What is wanted is an exact copy of all the entries.

[Excerpted records — start]

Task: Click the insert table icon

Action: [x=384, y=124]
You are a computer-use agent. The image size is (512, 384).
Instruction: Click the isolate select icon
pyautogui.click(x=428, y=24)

[Excerpted records — finish]

_Result:_
Task: Click the insert table icon

Action: [x=384, y=124]
You are a computer-use agent. The image size is (512, 384).
Instruction: Click the isolate select icon
pyautogui.click(x=428, y=24)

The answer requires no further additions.